--- Supplied information Enclosed Below ---
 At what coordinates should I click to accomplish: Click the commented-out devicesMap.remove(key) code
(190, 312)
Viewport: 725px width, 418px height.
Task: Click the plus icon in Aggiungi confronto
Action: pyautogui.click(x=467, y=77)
--- End of Enclosed Supplied information ---
Work instructions —
Each entry shown above should be transcribed exactly as written.

Written response —
 At what coordinates should I click to accomplish: Click the commented-out devicesMap.remove(key) code
(190, 312)
Viewport: 725px width, 418px height.
Task: Click the plus icon in Aggiungi confronto
Action: pyautogui.click(x=467, y=77)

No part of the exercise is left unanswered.